No es un catálogo de novedades. Es un intento de trazar una línea completa, desde los maestros del modernismo mexicano hasta los despachos que trabajan hoy.
Los que declararon la independencia
Powers explica que quiso dar contexto al diseño actual fotografiando también obra modernista anterior, y menciona tres nombres: Barragán, Legorreta, Hernández.
Esos tres, y su generación, son quienes hicieron el trabajo de fondo.
Luis Barragán demostró que el color no era decoración sino materia emocional. Ricardo Legorreta llevó esa gramática a la escala urbana y corporativa. Agustín Hernández Navarro construyó geometrías que no se parecían a nada que estuviera pasando en el mundo, empezando por su propia casa-estudio, Casa Praxis, en la Ciudad de México.
Lo que hicieron no fue estilístico. Fue técnico.
Entendieron que la luz mexicana es distinta a la europea y diseñaron para ella. Que el clima permite habitar el exterior buena parte del año y abrieron patios. Que los materiales locales, el barro, la cantera, el muro grueso, resolvían mejor el confort térmico que cualquier sistema importado.

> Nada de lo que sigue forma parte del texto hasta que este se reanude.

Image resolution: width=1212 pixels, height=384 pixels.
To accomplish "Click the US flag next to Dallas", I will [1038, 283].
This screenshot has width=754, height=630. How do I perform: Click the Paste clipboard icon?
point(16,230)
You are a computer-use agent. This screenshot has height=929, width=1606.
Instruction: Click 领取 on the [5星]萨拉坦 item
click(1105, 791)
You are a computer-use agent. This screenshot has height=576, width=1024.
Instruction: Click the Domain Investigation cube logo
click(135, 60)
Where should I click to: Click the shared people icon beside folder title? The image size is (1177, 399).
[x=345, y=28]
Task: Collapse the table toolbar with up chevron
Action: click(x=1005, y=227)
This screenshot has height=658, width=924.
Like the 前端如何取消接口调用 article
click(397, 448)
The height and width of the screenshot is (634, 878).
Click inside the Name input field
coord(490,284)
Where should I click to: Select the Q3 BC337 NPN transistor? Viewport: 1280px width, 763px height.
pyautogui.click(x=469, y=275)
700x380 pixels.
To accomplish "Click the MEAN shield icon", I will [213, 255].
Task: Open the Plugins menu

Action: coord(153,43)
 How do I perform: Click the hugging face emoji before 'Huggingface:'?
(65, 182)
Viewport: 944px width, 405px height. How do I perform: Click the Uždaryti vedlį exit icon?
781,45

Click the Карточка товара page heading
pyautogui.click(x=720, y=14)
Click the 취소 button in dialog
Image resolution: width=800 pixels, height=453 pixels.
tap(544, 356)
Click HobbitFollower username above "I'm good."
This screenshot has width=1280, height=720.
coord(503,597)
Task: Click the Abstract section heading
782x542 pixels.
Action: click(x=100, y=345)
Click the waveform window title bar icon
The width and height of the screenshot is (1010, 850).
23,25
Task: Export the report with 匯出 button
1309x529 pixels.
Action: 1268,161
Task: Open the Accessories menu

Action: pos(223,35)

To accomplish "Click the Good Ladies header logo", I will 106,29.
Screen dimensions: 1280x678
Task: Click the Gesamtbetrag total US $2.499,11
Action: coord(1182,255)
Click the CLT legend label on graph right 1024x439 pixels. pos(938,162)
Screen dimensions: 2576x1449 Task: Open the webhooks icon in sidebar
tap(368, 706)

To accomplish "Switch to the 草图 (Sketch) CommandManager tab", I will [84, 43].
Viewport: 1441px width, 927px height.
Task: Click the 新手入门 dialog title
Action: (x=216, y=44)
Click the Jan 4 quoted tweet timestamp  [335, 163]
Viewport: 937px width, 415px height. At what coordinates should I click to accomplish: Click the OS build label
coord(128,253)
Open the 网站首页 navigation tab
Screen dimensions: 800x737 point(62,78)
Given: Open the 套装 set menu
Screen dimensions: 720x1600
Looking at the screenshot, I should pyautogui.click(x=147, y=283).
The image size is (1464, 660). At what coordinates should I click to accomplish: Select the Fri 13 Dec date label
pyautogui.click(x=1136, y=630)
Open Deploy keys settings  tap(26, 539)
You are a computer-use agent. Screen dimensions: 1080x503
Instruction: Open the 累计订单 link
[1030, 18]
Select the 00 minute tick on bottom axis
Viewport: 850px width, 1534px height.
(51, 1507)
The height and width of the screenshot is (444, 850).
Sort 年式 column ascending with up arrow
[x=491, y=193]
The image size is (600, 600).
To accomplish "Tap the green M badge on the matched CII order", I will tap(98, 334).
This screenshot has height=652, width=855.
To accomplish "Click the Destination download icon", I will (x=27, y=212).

Powers resume el resultado en una frase difícil de mejorar: la arquitectura mexicana moderna es convincente porque está construida para la luz, la sombra y la emoción.
Esa es la independencia. No copiar formas propias en lugar de ajenas, sino construir a partir de las condiciones reales del territorio.
Que la independencia siga vigente
La parte más importante del libro no son los maestros. Es que la línea continúa.
Junto a Casa Praxis aparecen obras contemporáneas: Casa Monte, de Carlos H. Matos, una vivienda orgánica de pequeña escala. Casa Alférez, la casa de descanso con carácter de fortaleza de Ludwig Godefroy. Casa Izar, de Taller ADG, en Valle de Bravo. Y la casa del artista Pedro Reyes y la diseñadora Carla Fernández en la Ciudad de México, que ocupa la portada de la conversación.
Distintas generaciones, distintos lenguajes, mismo principio: construir desde el lugar.
Powers admite que lo que más lo atrae es el brutalismo y los paisajes donde se insertan las casas, y señala que la casa Praxis de Hernández es de sus favoritas de todo el proyecto. Para un fotógrafo especializado en arquitectura e interiores, recorrer México resultó ser lo más cercano a un destino ideal.
El detalle incómodo
Vale la pena decirlo aunque no sea cómodo en una fecha patria.
El libro lo escribió una autora extranjera, lo fotografió un fotógrafo extranjero y lo publica una editorial de Nueva York a sesenta y cinco dólares.
No es un reproche a ellos. Hicieron un trabajo excelente y su mirada externa tiene valor propio.
Pero sí es una pregunta pertinente para la industria mexicana: por qué la documentación, la edición y la exportación de nuestro propio patrimonio construido siguen dependiendo, con frecuencia, de quien viene de fuera.
Construimos bien. Contamos mal.
Lo que este 16 de septiembre debería recordarnos
La independencia arquitectónica de México no se ganó con folclor. Se ganó con criterio técnico: orientación, materia local, clima, luz y una negativa a seguir importando soluciones que no correspondían al territorio.
Ese sigue siendo el único camino disponible.
Hoy la industria enfrenta una agenda de vivienda, infraestructura y digitalización de escala inédita. La tentación de resolverla importando modelos completos, sistemas, estándares y catálogos, va a ser enorme.
Barragán, Legorreta y Hernández ya demostraron que hay otra manera. Y los despachos que aparecen en las páginas de este libro están demostrando que sigue funcionando.
La independencia no se declara una vez. Se sostiene cada vez que alguien decide construir para este lugar y no para otro.
Referencias
Stathaki, E. (2026, 17 de febrero). 'Mexico Modern' has us longing to travel to the country's rich architectural landscapes. Wallpaper*. https://www.wallpaper.com/architecture/mexico-modern-architecture-and-interiors-book
Christiansen, T., y Powers, R. (2026). Mexico Modern: Architecture and Interiors. Rizzoli New York.